JAVASCORNER.CO.ID, BANDUNG - Kepolisian Sektor Rancaekek mengamankan dua pria yang diduga melakukan aksi pemalakan terhadap pengendara di perlintasan kereta api Kampung Gandok, Desa Bojong Salam, Kecamatan Rancaekek, Kabupaten Bandung. Penangkapan dilakukan Jumat (10/4/2026) setelah video aksi keduanya viral di media sosial.
Kronologi Kejadian
Peristiwa pemalakan terjadi pada Rabu (8/4/2026) sekitar pukul 16.00 WIB. Korban, David Wijaya, hendak melintasi rel kereta api di Kampung Gandok menuju arah Haurpugur.
Di lokasi, dua pemuda menghentikan kendaraan korban. Mereka meminta uang secara paksa.
"Korban menolak memberikan uang dengan alasan tidak memiliki uang kecil," jelas Kapolsek Rancaekek Kompol Deny Sunjaya. "Salah satu pelaku kemudian emosi dan melakukan intimidasi dengan memukul pintu mobil korban."
Laporan Warga
Polisi menerima laporan warga melalui akun media sosial Info Rancaekek pada Jumat (10/4/2026). Video yang beredar menunjukkan jelas aksi kedua pelaku.
Masyarakat dengan cepat membagikan rekaman itu, mendorong respons cepat dari aparat.
Tindakan Polisi
Unit gabungan piket fungsi yang dipimpin Perwira Pengawas Iptu Asep Dadan langsung bergerak ke lokasi kejadian. Mereka menindaklanjuti laporan yang masuk.
Tim polisi melakukan penyelidikan berdasarkan video viral dan keterangan saksi. Proses identifikasi pelaku berlangsung cepat berkat kejelasan rekaman.
Pengamanan Pelaku
Polisi berhasil mengamankan dua terduga pelaku dalam waktu singkat. Keduanya dibawa ke Mapolsek Rancaekek untuk pemeriksaan lebih lanjut.
"Identitas pelaku sesuai dengan yang terekam di video," tegas Kompol Deny.
Identitas Pelaku
Dua pria yang diamankan polisi adalah:
- Iwan Tristianto (32 tahun)
- Anto Sugianto (38 tahun)
Keduanya kini menjalani pemeriksaan intensif di Mapolsek Rancaekek. Polisi masih mendalami motif di balik aksi pemalakan tersebut.
Penyelidikan Lanjutan
Unit Reserse Kriminal Polsek Rancaekek terus mengembangkan kasus ini. Mereka mengecek kemungkinan adanya korban lain di lokasi yang sama.
"Kami mendalami apakah pelaku pernah melakukan aksi serupa sebelumnya," ungkap penyidik.
Imbauan Keamanan
Kapolsek Rancaekek mengimbau masyarakat untuk segera melaporkan setiap tindakan premanisme atau gangguan keamanan.
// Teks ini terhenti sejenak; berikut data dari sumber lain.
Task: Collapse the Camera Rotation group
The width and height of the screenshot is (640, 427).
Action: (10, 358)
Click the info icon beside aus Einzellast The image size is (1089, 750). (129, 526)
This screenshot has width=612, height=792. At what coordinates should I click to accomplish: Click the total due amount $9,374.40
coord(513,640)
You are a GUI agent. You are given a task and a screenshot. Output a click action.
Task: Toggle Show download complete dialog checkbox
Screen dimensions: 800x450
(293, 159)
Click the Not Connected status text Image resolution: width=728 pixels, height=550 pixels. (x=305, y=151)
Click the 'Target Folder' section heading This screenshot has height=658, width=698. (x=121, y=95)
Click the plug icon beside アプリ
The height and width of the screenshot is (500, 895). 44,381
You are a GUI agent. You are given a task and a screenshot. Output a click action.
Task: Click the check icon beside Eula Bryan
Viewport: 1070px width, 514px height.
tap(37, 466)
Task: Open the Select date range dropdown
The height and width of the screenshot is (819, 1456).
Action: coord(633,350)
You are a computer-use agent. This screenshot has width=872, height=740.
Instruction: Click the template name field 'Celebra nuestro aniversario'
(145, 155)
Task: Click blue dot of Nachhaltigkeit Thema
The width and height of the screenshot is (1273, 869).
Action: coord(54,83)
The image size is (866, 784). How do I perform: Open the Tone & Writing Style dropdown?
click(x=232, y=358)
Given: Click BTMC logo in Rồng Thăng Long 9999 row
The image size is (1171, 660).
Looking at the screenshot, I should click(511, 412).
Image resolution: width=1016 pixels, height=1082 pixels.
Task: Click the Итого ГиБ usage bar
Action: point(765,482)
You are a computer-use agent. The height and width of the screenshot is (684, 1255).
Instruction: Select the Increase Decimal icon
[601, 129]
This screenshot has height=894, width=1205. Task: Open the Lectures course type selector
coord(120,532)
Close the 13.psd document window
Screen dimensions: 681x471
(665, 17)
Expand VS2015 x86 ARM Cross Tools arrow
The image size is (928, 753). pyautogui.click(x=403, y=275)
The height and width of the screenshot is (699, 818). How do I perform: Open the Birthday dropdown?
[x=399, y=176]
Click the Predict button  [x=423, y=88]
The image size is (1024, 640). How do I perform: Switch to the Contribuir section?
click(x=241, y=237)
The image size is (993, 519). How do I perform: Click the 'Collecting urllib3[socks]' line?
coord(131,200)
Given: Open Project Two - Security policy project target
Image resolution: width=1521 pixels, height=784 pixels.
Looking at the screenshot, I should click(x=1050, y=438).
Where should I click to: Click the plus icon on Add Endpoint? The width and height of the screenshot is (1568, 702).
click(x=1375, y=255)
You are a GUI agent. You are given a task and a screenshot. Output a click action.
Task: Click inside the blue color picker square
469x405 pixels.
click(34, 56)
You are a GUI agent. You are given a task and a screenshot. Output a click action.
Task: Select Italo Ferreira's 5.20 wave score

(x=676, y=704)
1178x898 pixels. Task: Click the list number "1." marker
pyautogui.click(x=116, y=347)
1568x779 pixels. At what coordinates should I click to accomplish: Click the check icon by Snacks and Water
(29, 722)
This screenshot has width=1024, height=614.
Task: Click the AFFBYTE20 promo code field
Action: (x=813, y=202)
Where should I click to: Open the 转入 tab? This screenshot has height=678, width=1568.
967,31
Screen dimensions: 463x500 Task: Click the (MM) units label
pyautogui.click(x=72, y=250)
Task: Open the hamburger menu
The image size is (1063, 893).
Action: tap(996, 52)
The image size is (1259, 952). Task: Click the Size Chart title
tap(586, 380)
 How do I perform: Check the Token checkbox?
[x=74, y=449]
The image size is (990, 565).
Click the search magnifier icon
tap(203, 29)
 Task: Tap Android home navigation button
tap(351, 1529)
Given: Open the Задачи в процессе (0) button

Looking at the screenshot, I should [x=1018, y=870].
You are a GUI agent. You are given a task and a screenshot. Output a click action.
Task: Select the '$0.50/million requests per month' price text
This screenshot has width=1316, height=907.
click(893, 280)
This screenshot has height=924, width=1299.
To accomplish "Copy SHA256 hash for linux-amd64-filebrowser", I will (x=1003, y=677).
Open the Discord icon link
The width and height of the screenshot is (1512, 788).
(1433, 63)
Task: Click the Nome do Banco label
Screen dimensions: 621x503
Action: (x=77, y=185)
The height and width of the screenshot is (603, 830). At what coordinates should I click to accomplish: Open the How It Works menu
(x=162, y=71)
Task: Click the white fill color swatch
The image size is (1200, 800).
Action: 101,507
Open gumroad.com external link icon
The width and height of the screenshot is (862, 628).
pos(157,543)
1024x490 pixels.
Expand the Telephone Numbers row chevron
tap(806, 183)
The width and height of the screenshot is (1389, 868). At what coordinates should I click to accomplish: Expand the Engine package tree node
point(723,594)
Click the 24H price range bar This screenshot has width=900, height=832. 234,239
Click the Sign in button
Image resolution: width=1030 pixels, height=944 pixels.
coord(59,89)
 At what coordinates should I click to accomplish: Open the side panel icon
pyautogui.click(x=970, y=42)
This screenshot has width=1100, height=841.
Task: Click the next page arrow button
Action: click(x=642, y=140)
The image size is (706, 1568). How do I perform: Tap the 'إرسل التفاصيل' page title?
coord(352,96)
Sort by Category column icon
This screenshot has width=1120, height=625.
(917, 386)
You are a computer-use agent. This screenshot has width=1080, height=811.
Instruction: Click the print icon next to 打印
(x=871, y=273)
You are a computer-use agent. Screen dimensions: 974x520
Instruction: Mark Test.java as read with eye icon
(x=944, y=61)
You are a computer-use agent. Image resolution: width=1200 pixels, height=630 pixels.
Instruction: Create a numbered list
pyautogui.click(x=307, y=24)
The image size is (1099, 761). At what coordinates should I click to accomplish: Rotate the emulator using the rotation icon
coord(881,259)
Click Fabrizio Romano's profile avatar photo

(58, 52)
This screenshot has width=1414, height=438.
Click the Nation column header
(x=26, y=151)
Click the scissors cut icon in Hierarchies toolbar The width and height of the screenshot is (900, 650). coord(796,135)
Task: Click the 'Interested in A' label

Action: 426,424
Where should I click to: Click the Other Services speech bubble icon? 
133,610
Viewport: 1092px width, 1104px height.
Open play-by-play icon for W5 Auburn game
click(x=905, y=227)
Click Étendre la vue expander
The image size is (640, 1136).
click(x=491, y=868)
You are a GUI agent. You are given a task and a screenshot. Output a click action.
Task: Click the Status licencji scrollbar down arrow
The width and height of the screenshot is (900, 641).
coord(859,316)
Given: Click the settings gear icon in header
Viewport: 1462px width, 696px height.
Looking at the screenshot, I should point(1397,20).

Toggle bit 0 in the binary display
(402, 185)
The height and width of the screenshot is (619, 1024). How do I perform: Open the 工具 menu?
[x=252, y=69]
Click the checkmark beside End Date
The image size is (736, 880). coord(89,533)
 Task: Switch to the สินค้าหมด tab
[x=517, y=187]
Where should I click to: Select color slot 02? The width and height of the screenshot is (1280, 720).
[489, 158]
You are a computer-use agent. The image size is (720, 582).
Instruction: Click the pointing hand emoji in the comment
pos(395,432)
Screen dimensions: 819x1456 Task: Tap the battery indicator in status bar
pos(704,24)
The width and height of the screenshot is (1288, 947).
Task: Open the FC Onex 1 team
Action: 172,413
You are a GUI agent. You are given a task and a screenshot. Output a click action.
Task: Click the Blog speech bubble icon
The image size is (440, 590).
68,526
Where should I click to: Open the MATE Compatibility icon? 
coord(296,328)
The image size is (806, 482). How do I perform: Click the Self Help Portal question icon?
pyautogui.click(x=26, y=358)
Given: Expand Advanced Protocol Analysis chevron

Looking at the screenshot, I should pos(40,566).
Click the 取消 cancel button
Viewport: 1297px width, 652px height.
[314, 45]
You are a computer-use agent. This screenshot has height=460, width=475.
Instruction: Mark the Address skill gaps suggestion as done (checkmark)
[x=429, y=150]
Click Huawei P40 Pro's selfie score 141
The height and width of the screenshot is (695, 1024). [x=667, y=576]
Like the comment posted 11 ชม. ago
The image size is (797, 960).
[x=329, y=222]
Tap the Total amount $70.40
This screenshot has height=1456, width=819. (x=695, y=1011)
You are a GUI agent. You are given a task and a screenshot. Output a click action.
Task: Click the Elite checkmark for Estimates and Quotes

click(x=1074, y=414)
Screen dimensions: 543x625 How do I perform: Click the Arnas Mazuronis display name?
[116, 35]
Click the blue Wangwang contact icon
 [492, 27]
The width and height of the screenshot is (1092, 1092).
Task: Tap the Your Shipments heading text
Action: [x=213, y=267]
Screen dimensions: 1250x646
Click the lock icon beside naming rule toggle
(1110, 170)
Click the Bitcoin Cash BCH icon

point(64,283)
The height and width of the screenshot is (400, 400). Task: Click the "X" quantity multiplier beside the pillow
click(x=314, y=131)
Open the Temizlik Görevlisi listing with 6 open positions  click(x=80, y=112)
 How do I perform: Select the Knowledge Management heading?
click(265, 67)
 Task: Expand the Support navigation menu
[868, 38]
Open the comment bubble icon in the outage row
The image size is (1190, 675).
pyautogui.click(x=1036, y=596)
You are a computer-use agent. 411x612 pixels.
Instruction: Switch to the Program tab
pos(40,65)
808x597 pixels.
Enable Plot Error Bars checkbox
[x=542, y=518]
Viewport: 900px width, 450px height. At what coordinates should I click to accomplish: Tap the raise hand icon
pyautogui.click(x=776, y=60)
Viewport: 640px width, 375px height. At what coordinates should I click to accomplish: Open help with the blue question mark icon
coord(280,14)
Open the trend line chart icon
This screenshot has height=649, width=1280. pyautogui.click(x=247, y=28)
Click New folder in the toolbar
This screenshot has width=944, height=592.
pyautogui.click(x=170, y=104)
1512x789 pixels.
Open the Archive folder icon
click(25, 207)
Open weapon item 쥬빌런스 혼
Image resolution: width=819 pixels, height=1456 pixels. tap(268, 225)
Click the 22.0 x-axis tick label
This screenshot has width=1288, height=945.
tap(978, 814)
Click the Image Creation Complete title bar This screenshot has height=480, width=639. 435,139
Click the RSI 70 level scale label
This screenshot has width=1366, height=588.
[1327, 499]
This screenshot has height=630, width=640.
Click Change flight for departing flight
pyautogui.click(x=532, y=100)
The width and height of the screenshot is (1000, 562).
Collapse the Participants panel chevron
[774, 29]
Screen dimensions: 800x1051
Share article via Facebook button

Pelaporan cepat membantu aparat menindak pelaku secara hukum.
"Jangan ragu melapor jika mengalami atau menyaksikan kejadian serupa," pesan Kompol Deny. "Kerja sama masyarakat sangat penting untuk menjaga keamanan wilayah."
Pencegahan Premanisme
Polisi akan meningkatkan patroli di titik-titik rawan, termasuk perlintasan kereta api. Mereka juga berkoordinasi dengan pengelola jalur kereta untuk meningkatkan pengawasan.
Masyarakat diharapkan tetap waspada saat melintasi area sepi atau kurang terjamah. "Gunakan jalur alternatif jika merasa tidak aman," saran polisi.
Keberhasilan penangkapan ini menunjukkan efektivitas respons polisi terhadap laporan masyarakat. Video viral berperan penting dalam mengungkap kejadian, sekaligus mengingatkan pentingnya dokumentasi sebagai alat bukti. Masyarakat Rancaekek berharap aksi tegas polisi dapat mencegah terulangnya kejadian serupa di masa depan.